Builders Mutual counters DWIT’s arguments by contending that the Commission’s
decision should be upheld on appeal on the alternative ground that DWIT failed
to appeal a deputy commissioner’s prior decision determining that DWIT did not
have workers’ compensation insurance on the date of plaintiff Norman Boje’s
injury. We agree with Builders Mutual
that DWIT was not entitled to relitigate the issue of insurance coverage
without having the prior deputy commissioner’s decision set aside. Because the Full Commission expressly found
no basis for setting aside that decision, and DWIT has not appealed that
ruling, we affirm.
Facts
DWIT
originally purchased workers’ compensation insurance from Builders Mutual for
the period of 10 May 2001 through 10 May 2002.

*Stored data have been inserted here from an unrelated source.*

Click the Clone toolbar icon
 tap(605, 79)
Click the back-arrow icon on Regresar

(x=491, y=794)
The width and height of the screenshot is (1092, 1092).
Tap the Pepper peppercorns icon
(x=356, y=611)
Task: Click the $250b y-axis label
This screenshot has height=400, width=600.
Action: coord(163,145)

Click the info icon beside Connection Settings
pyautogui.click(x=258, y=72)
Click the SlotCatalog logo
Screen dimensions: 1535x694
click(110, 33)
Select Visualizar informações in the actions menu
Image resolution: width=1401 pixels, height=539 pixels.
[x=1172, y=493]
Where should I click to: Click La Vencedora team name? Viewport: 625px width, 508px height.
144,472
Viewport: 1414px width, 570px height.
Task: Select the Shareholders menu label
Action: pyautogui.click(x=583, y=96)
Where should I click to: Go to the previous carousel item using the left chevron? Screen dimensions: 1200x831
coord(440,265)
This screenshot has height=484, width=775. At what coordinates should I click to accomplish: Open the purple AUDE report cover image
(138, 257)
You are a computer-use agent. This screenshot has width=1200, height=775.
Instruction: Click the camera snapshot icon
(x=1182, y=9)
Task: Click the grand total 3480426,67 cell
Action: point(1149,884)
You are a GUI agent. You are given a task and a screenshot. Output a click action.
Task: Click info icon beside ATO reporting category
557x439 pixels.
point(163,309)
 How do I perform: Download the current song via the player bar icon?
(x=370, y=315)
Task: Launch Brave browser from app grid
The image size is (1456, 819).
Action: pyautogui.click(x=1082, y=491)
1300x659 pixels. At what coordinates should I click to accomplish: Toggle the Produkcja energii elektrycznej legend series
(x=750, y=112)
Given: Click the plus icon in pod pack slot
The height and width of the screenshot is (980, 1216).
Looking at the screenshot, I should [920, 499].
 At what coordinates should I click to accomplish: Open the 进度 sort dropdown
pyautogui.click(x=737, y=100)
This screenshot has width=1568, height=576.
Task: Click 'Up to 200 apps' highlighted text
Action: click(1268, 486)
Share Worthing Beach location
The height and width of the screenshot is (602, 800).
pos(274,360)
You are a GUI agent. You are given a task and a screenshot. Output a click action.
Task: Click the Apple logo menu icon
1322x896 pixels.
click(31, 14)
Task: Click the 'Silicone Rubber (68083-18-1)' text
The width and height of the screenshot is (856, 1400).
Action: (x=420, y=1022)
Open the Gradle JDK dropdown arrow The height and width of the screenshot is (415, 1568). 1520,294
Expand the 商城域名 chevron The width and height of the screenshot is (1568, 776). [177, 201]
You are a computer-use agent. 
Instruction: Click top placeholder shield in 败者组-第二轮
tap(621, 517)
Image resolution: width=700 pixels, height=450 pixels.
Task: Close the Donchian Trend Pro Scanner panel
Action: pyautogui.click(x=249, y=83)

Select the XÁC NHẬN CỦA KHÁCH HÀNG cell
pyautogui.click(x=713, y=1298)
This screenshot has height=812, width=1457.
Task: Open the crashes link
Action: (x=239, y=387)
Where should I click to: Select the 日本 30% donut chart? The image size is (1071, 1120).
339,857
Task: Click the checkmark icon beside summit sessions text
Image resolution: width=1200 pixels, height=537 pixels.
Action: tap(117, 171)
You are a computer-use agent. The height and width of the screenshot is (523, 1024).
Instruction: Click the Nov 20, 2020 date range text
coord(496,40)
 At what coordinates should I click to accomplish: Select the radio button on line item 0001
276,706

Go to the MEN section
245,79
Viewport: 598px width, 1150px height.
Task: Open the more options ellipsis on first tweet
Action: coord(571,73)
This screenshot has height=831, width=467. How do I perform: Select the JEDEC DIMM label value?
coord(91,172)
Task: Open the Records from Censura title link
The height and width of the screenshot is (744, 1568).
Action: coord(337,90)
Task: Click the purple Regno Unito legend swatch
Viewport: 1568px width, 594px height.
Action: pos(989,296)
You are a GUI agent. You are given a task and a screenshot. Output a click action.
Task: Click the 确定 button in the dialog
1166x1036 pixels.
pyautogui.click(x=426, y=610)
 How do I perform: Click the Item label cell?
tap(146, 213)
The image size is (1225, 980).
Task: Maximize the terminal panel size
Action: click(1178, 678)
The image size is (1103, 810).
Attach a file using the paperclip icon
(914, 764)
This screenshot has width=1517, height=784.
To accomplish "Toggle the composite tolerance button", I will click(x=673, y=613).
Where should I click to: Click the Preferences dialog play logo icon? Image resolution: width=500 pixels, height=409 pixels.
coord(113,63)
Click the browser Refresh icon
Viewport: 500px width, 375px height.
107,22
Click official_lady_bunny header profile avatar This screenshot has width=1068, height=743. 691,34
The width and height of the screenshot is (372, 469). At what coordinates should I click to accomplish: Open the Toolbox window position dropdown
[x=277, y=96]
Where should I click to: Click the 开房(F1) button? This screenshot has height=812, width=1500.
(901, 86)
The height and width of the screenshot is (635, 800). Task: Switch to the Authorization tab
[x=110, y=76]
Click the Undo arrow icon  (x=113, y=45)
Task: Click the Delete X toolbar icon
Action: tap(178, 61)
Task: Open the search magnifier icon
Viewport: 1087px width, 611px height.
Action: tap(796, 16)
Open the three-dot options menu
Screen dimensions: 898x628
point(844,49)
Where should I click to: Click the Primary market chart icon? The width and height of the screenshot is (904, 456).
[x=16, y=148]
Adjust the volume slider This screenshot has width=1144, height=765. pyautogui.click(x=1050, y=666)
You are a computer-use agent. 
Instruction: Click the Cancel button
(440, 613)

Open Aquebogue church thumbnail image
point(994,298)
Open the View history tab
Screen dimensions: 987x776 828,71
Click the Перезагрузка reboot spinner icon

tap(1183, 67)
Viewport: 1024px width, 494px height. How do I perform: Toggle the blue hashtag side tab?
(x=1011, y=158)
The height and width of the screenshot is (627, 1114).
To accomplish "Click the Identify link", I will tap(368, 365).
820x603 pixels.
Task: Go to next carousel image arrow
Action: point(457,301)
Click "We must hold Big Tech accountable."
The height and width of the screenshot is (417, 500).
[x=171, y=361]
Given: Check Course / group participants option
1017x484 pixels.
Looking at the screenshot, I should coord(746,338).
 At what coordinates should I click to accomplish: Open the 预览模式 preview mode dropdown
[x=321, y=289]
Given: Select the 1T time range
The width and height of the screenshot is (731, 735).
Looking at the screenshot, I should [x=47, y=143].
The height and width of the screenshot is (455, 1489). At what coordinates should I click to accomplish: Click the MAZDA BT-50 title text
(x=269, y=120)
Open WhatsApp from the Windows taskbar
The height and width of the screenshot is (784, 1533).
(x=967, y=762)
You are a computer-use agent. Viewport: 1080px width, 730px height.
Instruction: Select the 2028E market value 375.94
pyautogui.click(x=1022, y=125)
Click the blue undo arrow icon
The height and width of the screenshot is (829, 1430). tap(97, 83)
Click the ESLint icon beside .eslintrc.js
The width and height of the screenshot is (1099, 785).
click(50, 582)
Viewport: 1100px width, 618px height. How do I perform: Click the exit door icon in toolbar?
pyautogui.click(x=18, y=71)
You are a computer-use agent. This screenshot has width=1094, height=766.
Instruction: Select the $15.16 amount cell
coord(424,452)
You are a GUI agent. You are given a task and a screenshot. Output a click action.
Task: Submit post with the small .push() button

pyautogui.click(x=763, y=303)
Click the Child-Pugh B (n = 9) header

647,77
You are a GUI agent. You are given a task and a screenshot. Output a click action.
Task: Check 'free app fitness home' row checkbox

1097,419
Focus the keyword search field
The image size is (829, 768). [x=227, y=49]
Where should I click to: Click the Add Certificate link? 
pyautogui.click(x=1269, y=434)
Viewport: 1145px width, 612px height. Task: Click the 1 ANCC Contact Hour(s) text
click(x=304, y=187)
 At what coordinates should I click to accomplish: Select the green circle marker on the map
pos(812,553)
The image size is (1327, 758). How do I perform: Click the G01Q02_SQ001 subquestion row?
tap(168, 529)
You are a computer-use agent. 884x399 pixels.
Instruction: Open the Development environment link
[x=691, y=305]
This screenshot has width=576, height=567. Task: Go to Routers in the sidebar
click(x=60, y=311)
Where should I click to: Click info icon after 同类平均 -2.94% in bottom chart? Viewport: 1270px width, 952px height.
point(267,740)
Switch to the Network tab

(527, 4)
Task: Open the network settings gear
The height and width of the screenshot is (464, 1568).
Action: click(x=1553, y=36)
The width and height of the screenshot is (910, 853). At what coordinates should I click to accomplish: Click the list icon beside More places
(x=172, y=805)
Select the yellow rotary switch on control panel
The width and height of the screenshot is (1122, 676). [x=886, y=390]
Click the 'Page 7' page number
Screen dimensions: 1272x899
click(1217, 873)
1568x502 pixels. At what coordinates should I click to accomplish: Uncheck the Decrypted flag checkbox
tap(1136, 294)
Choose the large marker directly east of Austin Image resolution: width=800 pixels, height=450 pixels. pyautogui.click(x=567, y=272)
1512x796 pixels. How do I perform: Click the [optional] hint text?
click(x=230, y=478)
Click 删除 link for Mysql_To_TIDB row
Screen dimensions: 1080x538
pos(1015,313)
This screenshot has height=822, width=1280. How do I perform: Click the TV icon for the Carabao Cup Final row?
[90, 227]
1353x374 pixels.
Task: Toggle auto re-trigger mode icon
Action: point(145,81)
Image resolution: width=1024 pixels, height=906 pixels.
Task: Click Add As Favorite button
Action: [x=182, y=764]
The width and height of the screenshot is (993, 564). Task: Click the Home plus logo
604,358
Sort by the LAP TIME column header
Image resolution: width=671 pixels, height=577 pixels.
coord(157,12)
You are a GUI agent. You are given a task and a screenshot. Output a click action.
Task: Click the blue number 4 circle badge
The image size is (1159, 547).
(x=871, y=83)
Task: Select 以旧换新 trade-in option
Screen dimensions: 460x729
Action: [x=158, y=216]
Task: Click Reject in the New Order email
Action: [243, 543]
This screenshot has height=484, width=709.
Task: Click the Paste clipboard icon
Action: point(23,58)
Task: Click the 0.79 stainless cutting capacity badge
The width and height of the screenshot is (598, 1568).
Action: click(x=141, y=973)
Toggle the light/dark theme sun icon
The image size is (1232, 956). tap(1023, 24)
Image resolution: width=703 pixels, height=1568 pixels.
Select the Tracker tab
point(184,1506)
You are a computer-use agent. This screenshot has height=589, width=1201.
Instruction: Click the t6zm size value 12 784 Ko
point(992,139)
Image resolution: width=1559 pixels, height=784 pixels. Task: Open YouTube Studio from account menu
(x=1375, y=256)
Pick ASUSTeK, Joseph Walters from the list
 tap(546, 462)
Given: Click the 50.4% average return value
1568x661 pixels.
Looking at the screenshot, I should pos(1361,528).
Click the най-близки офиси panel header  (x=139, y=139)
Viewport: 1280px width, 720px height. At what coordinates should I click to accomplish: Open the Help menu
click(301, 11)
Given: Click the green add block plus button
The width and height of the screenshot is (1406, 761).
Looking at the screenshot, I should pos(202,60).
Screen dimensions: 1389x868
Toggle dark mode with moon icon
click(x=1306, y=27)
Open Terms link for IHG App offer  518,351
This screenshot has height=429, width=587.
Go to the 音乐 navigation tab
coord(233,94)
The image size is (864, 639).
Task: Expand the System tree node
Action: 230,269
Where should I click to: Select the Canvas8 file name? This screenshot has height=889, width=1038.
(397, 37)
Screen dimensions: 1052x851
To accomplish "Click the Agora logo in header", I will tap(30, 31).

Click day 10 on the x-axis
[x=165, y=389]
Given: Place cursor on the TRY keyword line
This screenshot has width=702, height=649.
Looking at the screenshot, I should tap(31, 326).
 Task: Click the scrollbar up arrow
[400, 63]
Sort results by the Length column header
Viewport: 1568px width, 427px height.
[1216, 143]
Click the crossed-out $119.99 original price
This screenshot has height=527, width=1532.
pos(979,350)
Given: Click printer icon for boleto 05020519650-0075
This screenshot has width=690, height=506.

DWIT elected to pay its monthly premiums by self-reporting its payroll,
with payments due by the 20th of each month.
DWIT failed to submit the self-reporting information and premium payment
for April 2002 by the due date, and Builders Mutual sent out a late-payment
notification. On 6 June 2002, when DWIT
still had not provided payment or the self-reporting information, Builders
Mutual sent DWIT a “Policy Termination/Cancellation/Reinstatement Notice,”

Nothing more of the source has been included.